Hacker News new | past | comments | ask | show | jobs | submit login

Look, Hofstadter is an amateur. He is obviously a music lover, but he's not a music expert by any stretch. This was plainly obvious when he came to my university and gave his little talk.

He assumed that because his talk was at the music school's concert hall, his audience must be comprised of music students and faculty, without actually ever checking if that were the case. Those of us from the music school in the audience were all very aware that the majority of the audience were students from mathematics, physics, computer science, etc. Most music students don't know who Hofstadter is, and don't care.

So when he jumps to his conclusion that he "fooled" 1/3 of the audience with his recording, it's way way off base. After the talk, we all (music faculty & grad students) went out for a drink with Hofstadter and pointed out the errors in his assumptions, but he refused to listen. His methodology is totally bent, and his conclusions are what he wants to think, not the actual data.

I --and all my fellow musicians-- were pretty much all totally nonplussed by his demonstrations, and underwhelmed indeed by the supposed "quality" of the computer compositions. Don't get me wrong, it's impressive that a computer can do what EMI can do. But it ain't Bach, and it sure ain't Chopin.

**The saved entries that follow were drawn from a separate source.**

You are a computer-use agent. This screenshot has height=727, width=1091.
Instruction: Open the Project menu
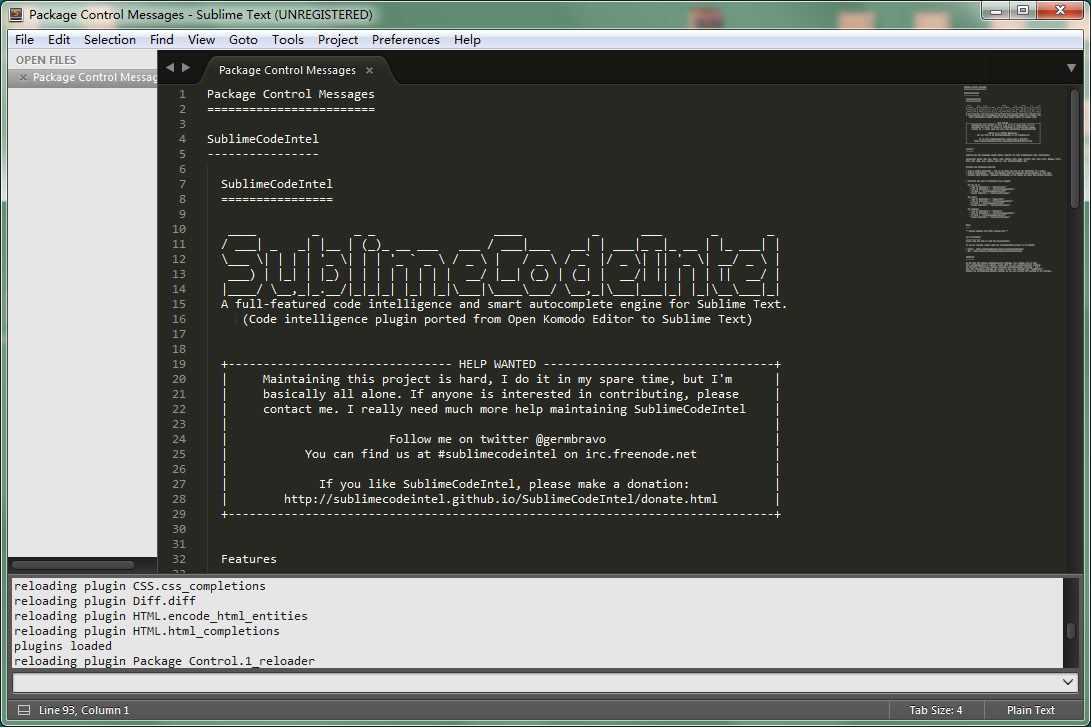(338, 40)
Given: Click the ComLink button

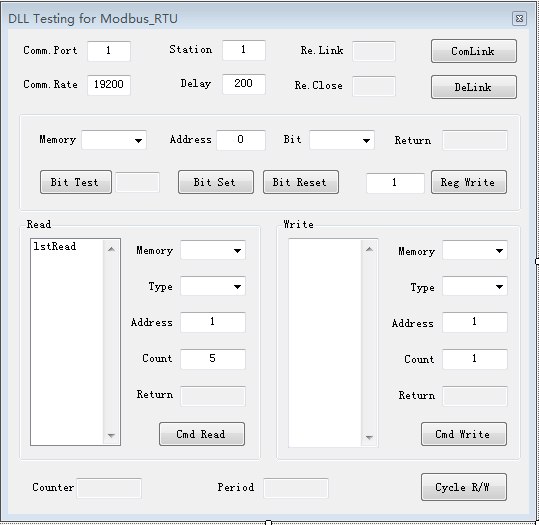Looking at the screenshot, I should pos(474,51).
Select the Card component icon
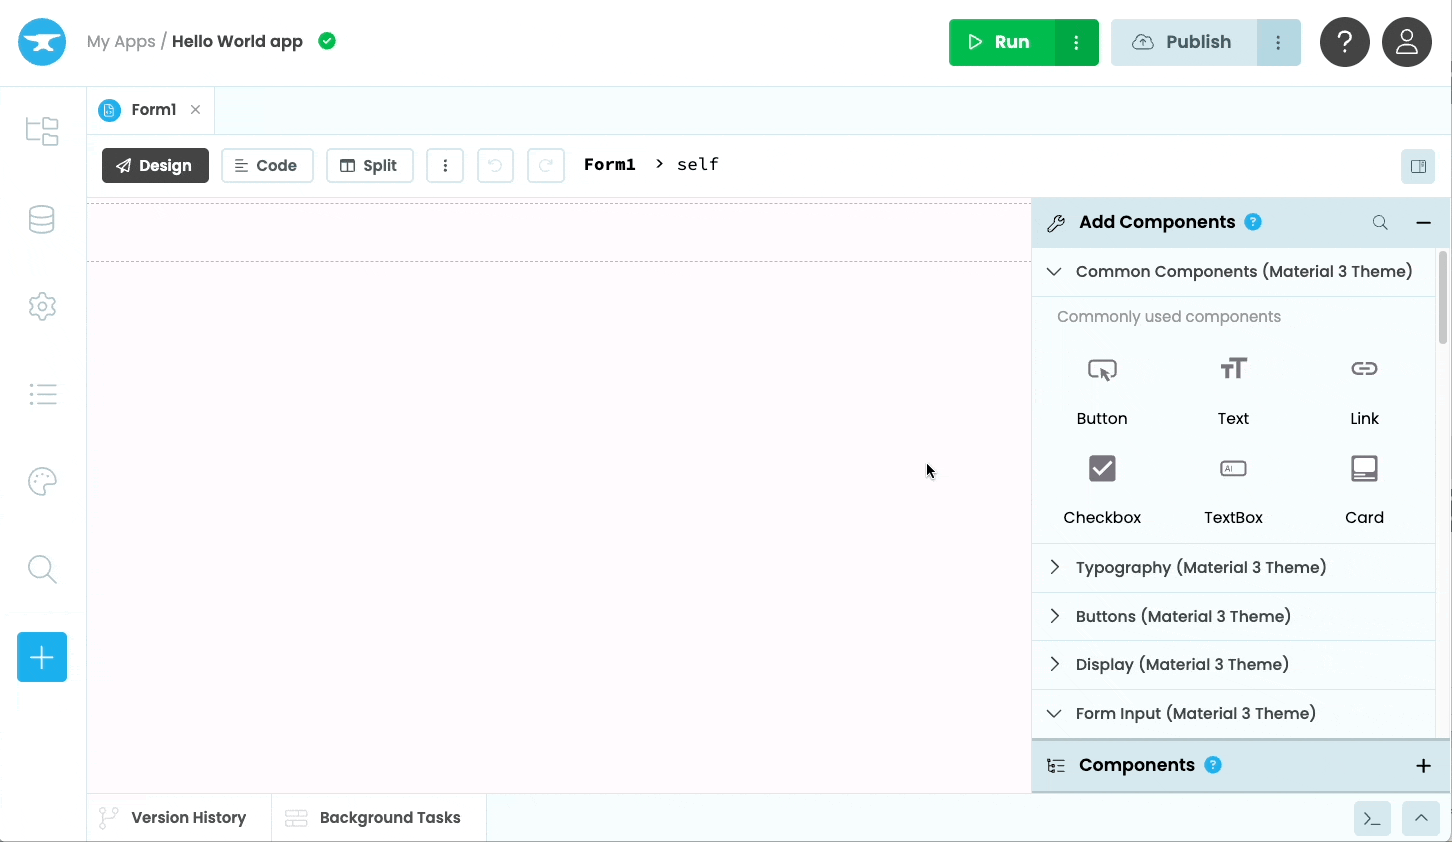 click(x=1364, y=468)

Also, do not underestimate the human intereference in the process. A human is involved in "tweaking" EMI and "filtering" its output. EMI probably produces 1000 pieces per minute, 999 of which are total crap, and one of which is vaguely interesting. Run it for a few minutes and you'll have a few vaguely interesting pieces. Pick the best one, and say "the computer composed this, isn't it great?". What about the other N-thousand pieces that were shite?




I disagree, but I still up voted you.

Edit: (It was to long) I think the program is fairly close to the human creative process. While it probably produces a lot of junk so do we. I would consider it a success when presented with a few good ideas out of the countless possibilities. Saying it lacks good taste is different than saying it's not creative.

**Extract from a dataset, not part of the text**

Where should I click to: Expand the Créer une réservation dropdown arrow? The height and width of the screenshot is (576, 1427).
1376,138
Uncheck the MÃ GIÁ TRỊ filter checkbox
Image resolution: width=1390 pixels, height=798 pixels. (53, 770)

Thanks for the up-vote. My point is that it's easy to fool an amateur. But classical music, which is what Hofstadter thinks he understands/knows, is often beyond the realm of the amateur. It's not that an amateur can't love classical music, but to understand why a piece of music is great when another similar one isn't is often a rather complicated question.

I think my point would be illustrated by this experiment, similar to his original experiment. Take a piece by Chopin, and a piece by a contemporaneous unknown composer. No doubt to the amateur, they would sound like they could have been written by the same person. Add in the piece by EMI and an amateur would not be able to tell which one was which. The reality is that in order to really understand great music, you need to know a lot more than Hofstadter does. I am confident that I could play him 10 pieces written in Poland in 1835 and he would think they were all by Chopin, even if all of them were utter crap.

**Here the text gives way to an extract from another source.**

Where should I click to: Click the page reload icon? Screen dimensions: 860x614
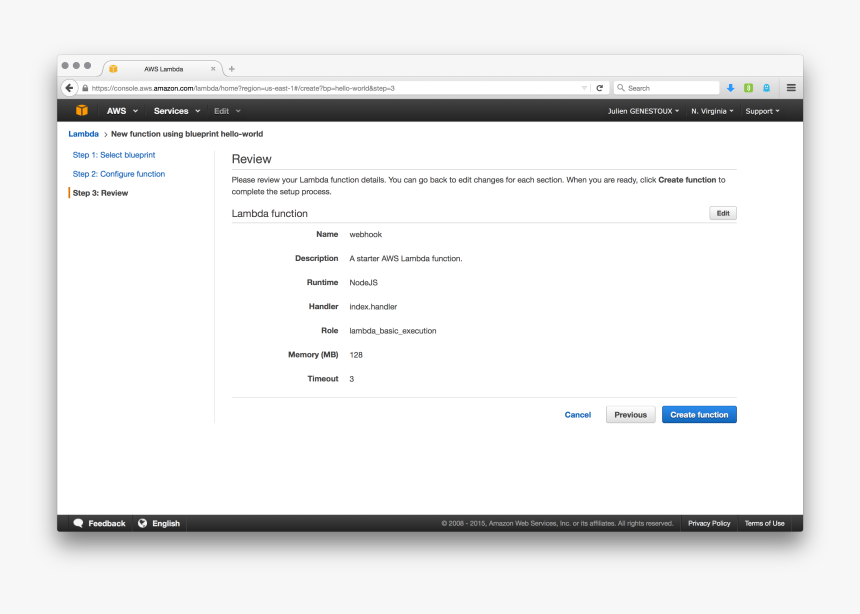[x=598, y=87]
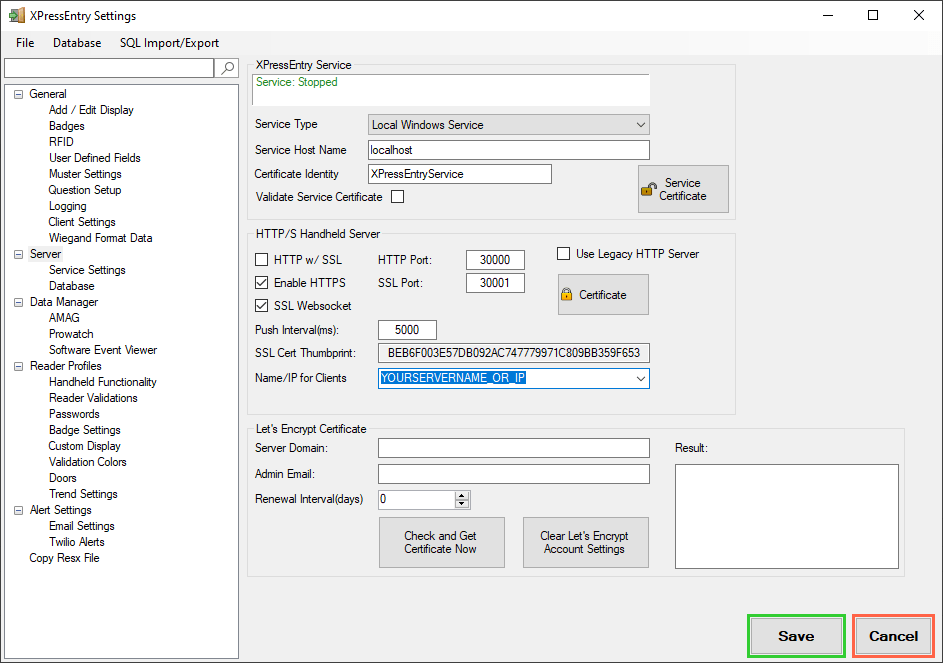The width and height of the screenshot is (943, 663).
Task: Click the Certificate padlock button
Action: [x=603, y=295]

Human musicians and composers can riff off a single rhythm or melody and produce something wonderful the very first time. Engineers can visualize a solution, implement it, and have it basically work, with only surface elements changing. Artists can have a vision of what they want to achieve in their minds and cast it out, bit by bit, ever remaining the work they intended it. Sure, each incorporate many patterns already learned and practiced and processed. But computers are a long, long way from even doing that. This is a very different type of creativity.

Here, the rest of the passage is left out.